Projects that are in a hurry are particularly vulnerable to shortchanging quality-assurance at the individual-developer level. Any developer who has been pushed to ship a product quickly knows how much pressure there can be to cut corners because “we’re only three weeks from shipping.” For example, rather than writing a separate, completely clean printing module, you might piggyback printing onto the screen-display module. You know that’s a bad design, that it isn’t extendible or maintainable, but you don’t have time to do it right. You’re being pressured to get the product done, so you feel compelled to take the shortcut.
Two months later, the product still hasn’t shipped, and those cut corners come back to haunt you. You find that users are unhappy with printing, and the only way to satisfy their requests is to significantly extend the printing functionality. Unfortunately, in the two months since you piggybacked printing onto the screen-display module, the printing functionality and the screen-display functionality have become thoroughly intertwined. Redesigning printing and separating it from the screen display is now a tough, time-consuming, error-prone operation.
One aspect of quality assurance that’s particularly important to rapid development is the existence of error-prone modules, which are modules that are responsible for a disproportionate number of defects. Barry Boehm reported that 20 percent of the modules in a program are typically responsible for 80 percent of the errors.5 On its IMS project, IBM found that 57 percent of the errors clumped into 7 percent of the modules.1
Modules with such high defect rates are more expensive and time-consuming to deliver than less error-prone modules. Normal modules cost about $500 to $1000 per function point to develop. Error-prone modules cost about $2000 to $4000 per function point to develop.2 Error-prone modules tend to be more complex than other modules in the system, less structured, and unusually large. They often were developed under excessive schedule pressure and were not fully tested.
If development speed is important, make identification and redesign of error-prone modules a priority. Once a module’s error rate hits about 10 defects per thousand lines of code, review it to determine whether it should be redesigned or reimplemented. If it’s poorly structured, excessively complex, or excessively long, redesign the module and reimplement it from the ground up. You’ll shorten the schedule and improve the quality of your product at the same time.
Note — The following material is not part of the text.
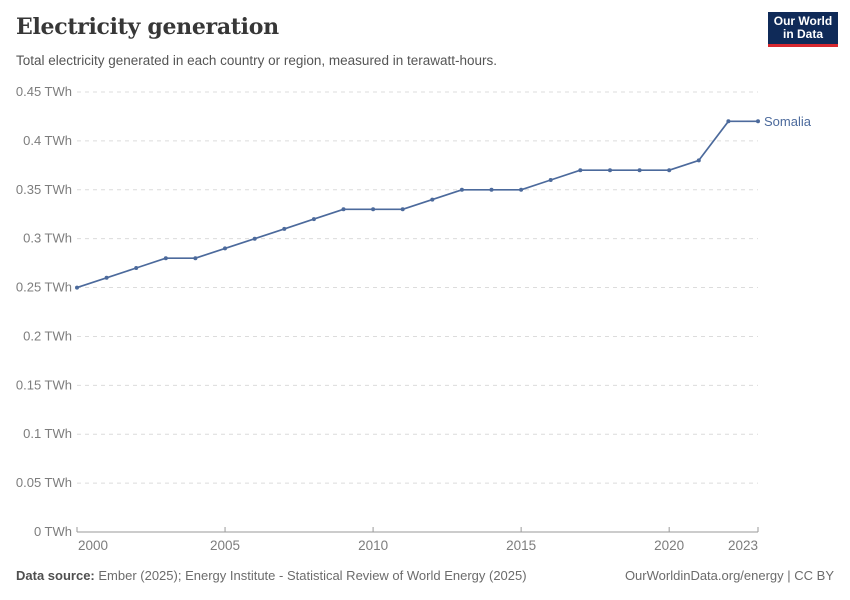 This screenshot has width=850, height=600. I want to click on y-axis-tick-label: 0 TWh, so click(53, 532).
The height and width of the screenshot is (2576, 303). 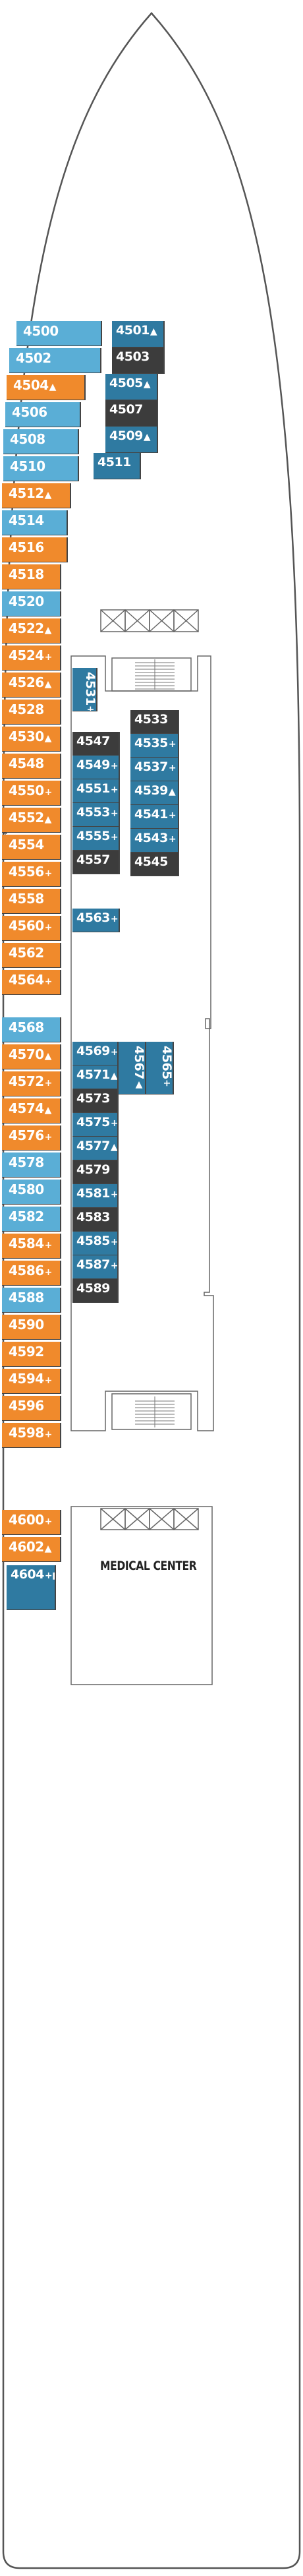 I want to click on cabin-4511: 4511, so click(x=117, y=466).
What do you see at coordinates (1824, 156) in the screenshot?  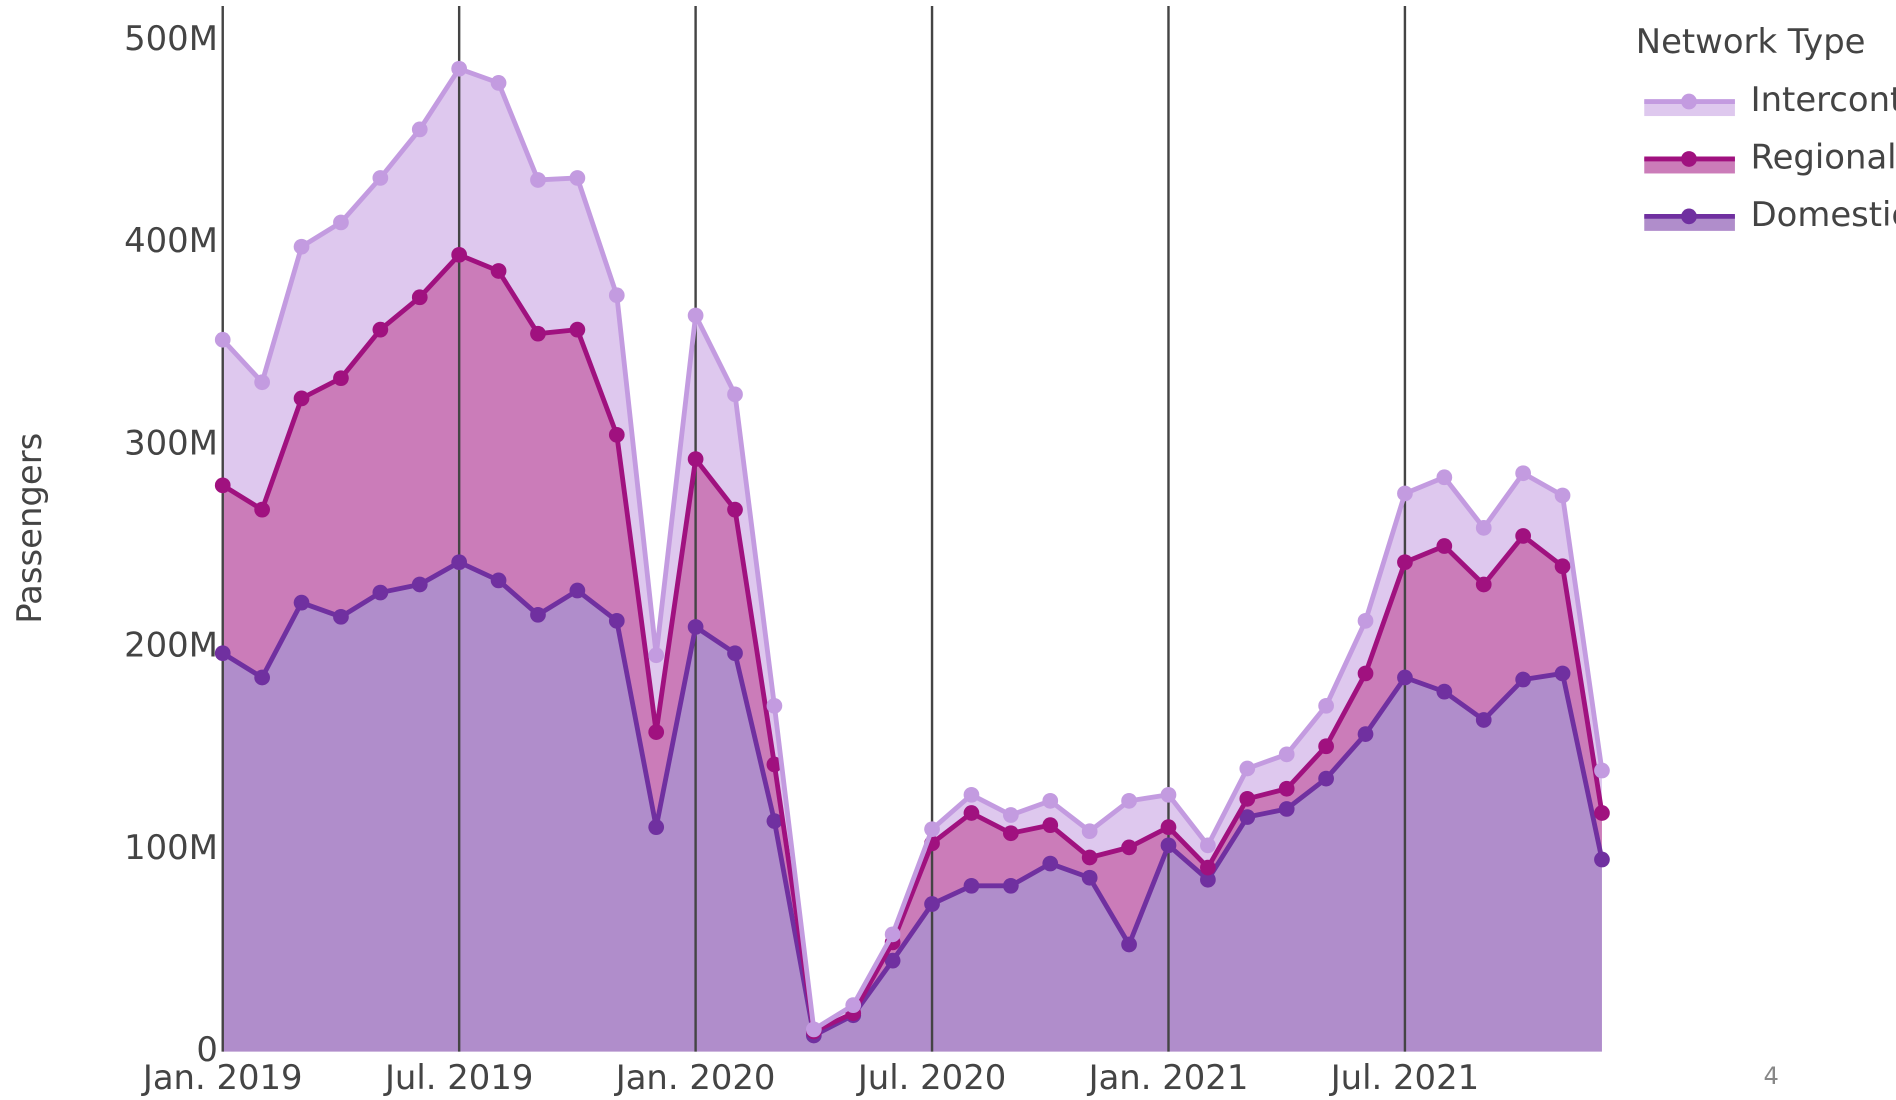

The most common quality-assurance practice is undoubtedly execution testing, finding errors by executing a program and seeing what happens. The two basic kinds of execution testing are unit tests, in which the developer checks his or her own code to verify that it works correctly, and system tests, in which an independent tester checks to see whether the system operates as expected.
Testing is the black sheep of QA practices as far as development speed is concerned. It can certainly be done so clumsily that it slows down the development schedule, but most often its effect on the schedule is only indirect. Testing discovers that the product’s quality is too low for it to be released, and the product has to be delayed until it can be improved. Testing thus becomes the messenger that delivers bad news.
The best way to leverage testing from a rapid-development viewpoint is to plan ahead for bad news–set up testing so that if there’s bad news to deliver, testing will deliver it as early as possible.
Technical reviews include all the kinds of reviews that are used to detect defects in requirements, design, code, test cases, and other work products. Reviews vary in level of formality and effectiveness, and they play a more critical role in maximizing development speed than testing does.
The least formal and most common kind of review is the walkthrough, which is any meeting at which two or more developers review technical work with the purpose of improving its quality. Walkthroughs are useful to rapid development because you can use them to detect defects earlier than you can with testing.
Code reading is a somewhat more formal review process than a walkthrough but nominally applies only to code. In code reading, the author of the code hands out source listings to two or more reviewers. The reviewers read the code and report any errors to the code’s author. A study at NASA’s Software Engineering Laboratory found that code reading detected about twice as many defects per hour of effort as testing (Card 1987). That suggests that, on a rapid-development project, some combination of code reading and testing would be more schedule-effective than testing alone.